Maquissuel Alecssandro, 28 anos, 78 kg, milimetricamente distribuídos em seu 1,85m, olhos esverdeados que rutilam no rosto de um Adônis – apesar do patético nome lavrado na sua certidão de nascimento –, por onde passa é a causa dos gemidos orgásticos da mulherada, sobretudo agora, que tem em seu nome uma conta bancária de sete dígitos, conquistada no árduo labor, durante os últimos sete anos, da intermediação entre empreiteiras e o seleto e poderoso feudo de ordenadores de despesas brasiliense.

Nada mais justo que se autopresenteasse com uma bela e merecida viagem à Europa.

Em Cannes, instala-se na ampla suíte, com vistas para o Mediterrâneo, do aristocrático Carlton Hotel.

Na noite do sábado, elegantemente vestido com terno, camisa, gravata e sapatos Carlo Pignatelli e, no pulso esquerdo, mais do que um relógio, a preciosa joia da Patek Philippe, o Calatrava Travel Time Two Zone, automátco, Ouro 18k, dirige-se ao Palm Beach Casino.

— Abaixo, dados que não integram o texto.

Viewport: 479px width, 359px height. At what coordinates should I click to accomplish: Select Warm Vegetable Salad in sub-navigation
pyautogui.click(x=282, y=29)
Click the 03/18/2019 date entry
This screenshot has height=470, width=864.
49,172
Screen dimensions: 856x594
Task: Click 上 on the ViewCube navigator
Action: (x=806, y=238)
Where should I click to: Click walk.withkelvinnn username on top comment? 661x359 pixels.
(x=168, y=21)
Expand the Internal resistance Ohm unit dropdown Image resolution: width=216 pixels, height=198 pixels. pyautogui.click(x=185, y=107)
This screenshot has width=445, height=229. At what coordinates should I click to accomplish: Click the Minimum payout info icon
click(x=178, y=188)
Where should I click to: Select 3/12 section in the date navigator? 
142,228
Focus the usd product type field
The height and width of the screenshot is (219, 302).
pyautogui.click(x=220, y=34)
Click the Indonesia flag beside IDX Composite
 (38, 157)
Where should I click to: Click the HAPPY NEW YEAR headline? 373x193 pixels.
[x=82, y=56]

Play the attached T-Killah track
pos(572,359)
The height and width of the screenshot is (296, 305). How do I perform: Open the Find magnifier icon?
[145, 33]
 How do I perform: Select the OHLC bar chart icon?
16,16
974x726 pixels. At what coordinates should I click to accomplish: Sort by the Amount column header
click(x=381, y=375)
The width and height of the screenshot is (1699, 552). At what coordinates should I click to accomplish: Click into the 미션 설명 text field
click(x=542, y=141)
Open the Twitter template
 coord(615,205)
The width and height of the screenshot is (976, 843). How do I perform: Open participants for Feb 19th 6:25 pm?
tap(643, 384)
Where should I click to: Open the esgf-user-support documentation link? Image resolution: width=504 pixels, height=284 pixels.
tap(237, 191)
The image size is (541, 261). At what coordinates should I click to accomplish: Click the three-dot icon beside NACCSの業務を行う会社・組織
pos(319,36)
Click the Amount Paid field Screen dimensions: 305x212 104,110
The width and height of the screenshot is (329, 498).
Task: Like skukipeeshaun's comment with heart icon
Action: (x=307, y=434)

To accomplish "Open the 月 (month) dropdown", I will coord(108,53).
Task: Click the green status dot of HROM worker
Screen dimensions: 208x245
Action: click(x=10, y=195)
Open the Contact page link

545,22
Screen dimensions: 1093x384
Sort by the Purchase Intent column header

Com ar blasé, circula entre as mesas de bacará e roleta quando, de repente, não mais que de repente, vislumbra a belíssima estampa de Charlotte Marie Pomeline Casiraghi, filha da princesa Caroline de Mônaco e de seu segundo e finado marido,Stefano Casiraghi.

Para Charlotte, cuja beleza lembra sua avó materna, a atriz Grace Kelly, e apesar de sua condição de figura do jet set internacional, assediada pelos homens mais ricos do planeta, a presença de Maquissuel não passa despercebida. Ante o olhar de êxtase do nosso tupiniquim compatriota, devolve-lhe o mais discreto dos sorrisos. Ato contínuo se ergue da mesa onde até então jogava e dirige-se ao Buffet para apanhar uma nova taça de champanhe. Era tudo o que ele rogava ao Divino para iniciar conversa.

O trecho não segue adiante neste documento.